558 DeKoven St, Chicago IL (ca.1949)




I bumped into this collection of 1,241 color slide photo's from Chicago via a similar collection of Charles W Cushman's intriguing period snapshots of New York, ca.1940-1960. His work was all meticulously documented shooting journals that were acquired along with his equipment and collection by the Indiana University Archives. In his journals Cushman gives dates and locations down to the cross streets, and in some instances even the house number has been included. However over the years entire streets have vanished from Chicago in the name of blight prevention or progress, we've gained highways and exuberant but lonely fields of parking but have sadly broken the the long straight line of history between Cushman's journals and our experience. But the photographs are still here, preserved in uneasy colors.
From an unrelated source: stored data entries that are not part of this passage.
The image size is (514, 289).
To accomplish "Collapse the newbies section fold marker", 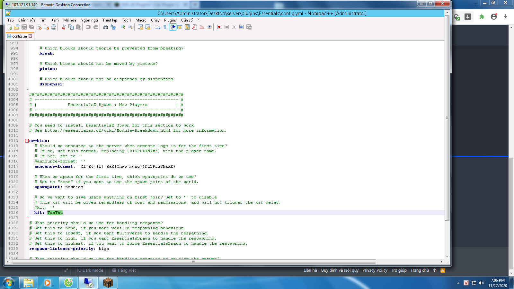I will coord(27,141).
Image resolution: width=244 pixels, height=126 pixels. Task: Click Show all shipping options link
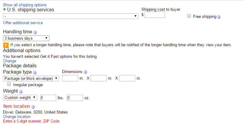click(x=25, y=5)
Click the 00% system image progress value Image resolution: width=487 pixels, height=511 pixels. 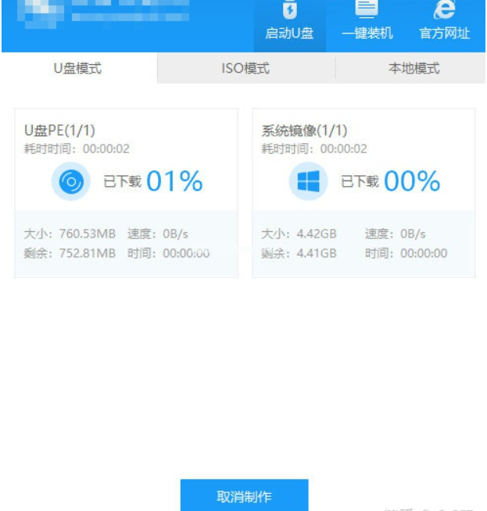412,182
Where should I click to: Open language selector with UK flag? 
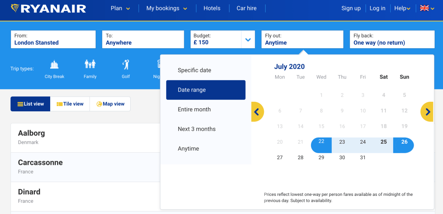coord(427,8)
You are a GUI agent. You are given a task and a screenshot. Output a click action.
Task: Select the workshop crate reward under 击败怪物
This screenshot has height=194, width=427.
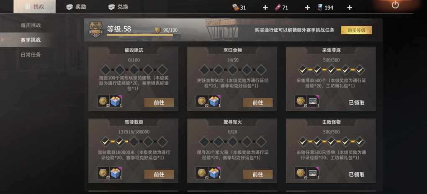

The photograph was taken in 1949 it's subject was likely 558 DeKoven St, the building on the left. The backyard of this obsequious paint caked place happened to be where the great Chicago fire of 1871 began, it's where all of the crocodiles got out of their box and the poker game got real. That block and much of the area around it was completely razed in the 60's. Big boxes were made from smaller boxes until the pay phones got replaced by atm's and the gas stations would be replaced by different gas stations.
 
In his archive Cushman captures exceptionally rich images of Maxwell Street and it's old market culture. There's rag pickers face down in refrigerator sized boxes of under wear, doors disguised as shacks and all of the broken stuff one might expect among a shambling mound of crusty brick and sausage grease. Some of this has metaphorically been transitioned to where the great fire began at 558 DeKoven St. Now on Sundays between 8am and 4pm, weekly.

Cushman wasn't like Ansel Adams, or Robert Frank, by every account he was an amateur rather than an auteur. Still, his dedication shooting in neighborhoods like Bronzeville or at Maxwell St resulted in a richly textured collection that marks the wide breadth between Chicago's intentions and it's failures in a truly remarkable way. We need reminders of the crumbling structures and the reality of solidarity that those lost communities can no longer impart. It seems cruel to ignore what so obviously is an evocative celebration of that which backs might bear but arms can't hold than our eye's should not miss. Particularly when our arms are full, and our backs feel bent to the point of break. Why any curator at any Chicago institution hasn't secured even the most meager of elements of the Cushman Collection for an exhibition here seems criminal.